Experiment #2: Can pThermolyze transformed cells be stored as glycerol stocks and successfully recovered?
A bacterial lawn grew on all five plates in this experiment.
Experiment #3: Experiment #3: Can pThermolyze transformed cells be recovered from liquid cultures after storing at room temperature for 4 hours?
Since the cultures had slightly different concentrations of cells to begin with, the raw data above is better analyzed if we normalize each experimental type to its initial plate by looking at the ratio of the number of colonies at each time point to the number colonies on the t=0 plate.
Unfortunately, we see that the results do not identify a clear trend with respect to cell viability after plating for the strains tested. This confirms that our killswitch does not operate as we intended. Ideally, it would have shown a drop in cells that could be recovered the longer a culture was kept at 25C, with no cells recovered after 4 hours.
Can pThermolyze transformed cells be recovered from plates after storing at 4C for 16 hours?

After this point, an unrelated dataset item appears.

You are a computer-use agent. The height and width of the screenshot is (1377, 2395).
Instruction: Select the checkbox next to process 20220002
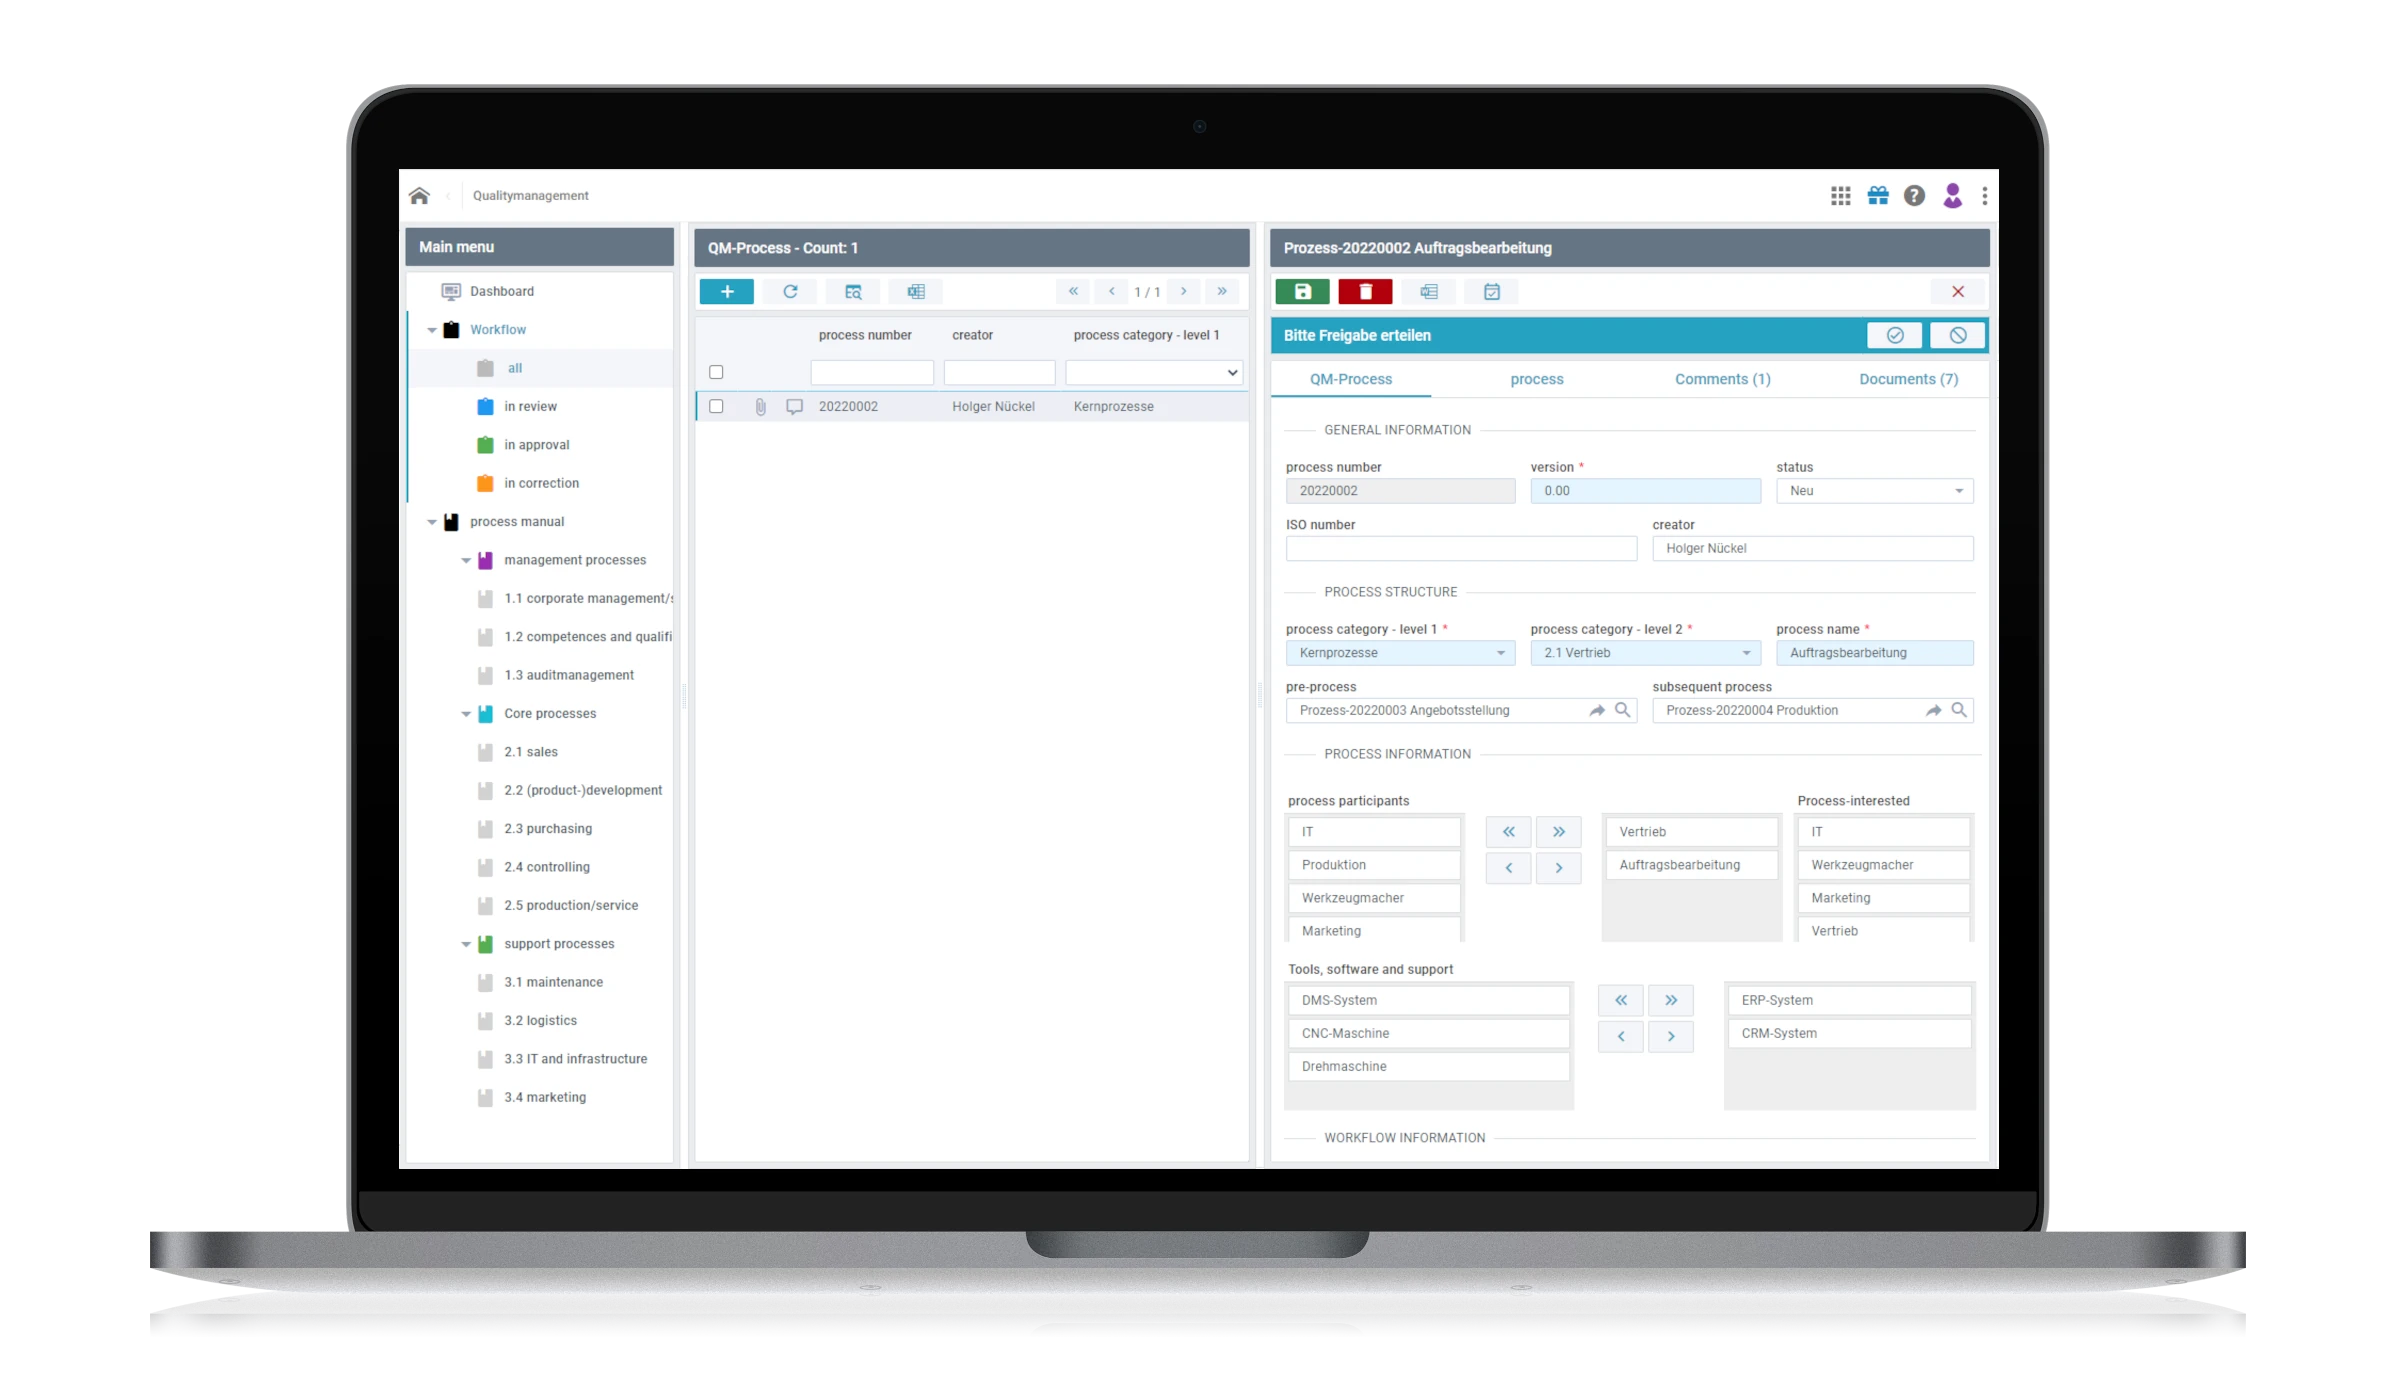coord(717,406)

Turbid liquid cultures grew in all 15 cultures, further confirming that our killswitch is ineffective with these promoters.
Conclusion
All four experiments we performed showed that pThermolyze could not effectively kill bacteria at 25C within a reasonable timeframe. Experiment #1 suggests that the version of pThermolyze that used promoter T to express holin and endolysin had some impact on cell growth at 25C vs 37C, suggesting that our killswitch plasmid’s design may have some potential. Perhaps if a strong enough constitutive promoter were found, our temperature controlled killswitch design would be functional.
Future Directions
We had planned to test more than three promoters in our killswitch design, but due to issues with our cloning and delays in the construction of pThermolyze, we only had time to test these three. The UC Berkeley iGEM team from 2008 (LINK) used holin and endolysin as part of an inducible kill switch design and reported a drop in OD from 2.5 to 0.5 in 3.5 hours when they expressed T4 holin and T4 endolysin using the pBAD promoter and 10mM arabinose. T4 antiholin was expressed in their design using an unnamed constitutive promoter. To continue developing pThermolyze we plan to find a constitutive promoter that is at least as powerful as the pBAD promoter, either in the literature or by performing transcription assays using a known reporter gene. We could use this promoter as a starting point and continue to tune the balance between holin and the antiholin expressed by the TlpA promoter until we find a combination that meets our design goals.
After discussing our project with Dr. Andrew Lowell, Dr. Gyorgyi Csankovszki, and Dr. Randy Stockbridge as a part of our integrated human practices, we considered future applications of our design. In the future we would incorporate our construct into both pathogenic strains such as MRSA and non-pathogenic strains used in research. An ideal application would be teaching labs in schools so that research based classes could be more involved. These are directions we would like to examine for our project in the future.
Another important task would be to ensure that the construct was episomally integrated. Our construct is currently maintained in a plasmid. That plasmid is maintained because the cells are cultured in LB-Ampicillin and the plasmid confers Ampicillin resistance. If the cells were to escape into the environment, the plasmid would be quickly lost. While episomal integrations are still vulnerable to inactivating mutations, our construct would be maintained in the genome. These genomic integrations could be validated using PCR.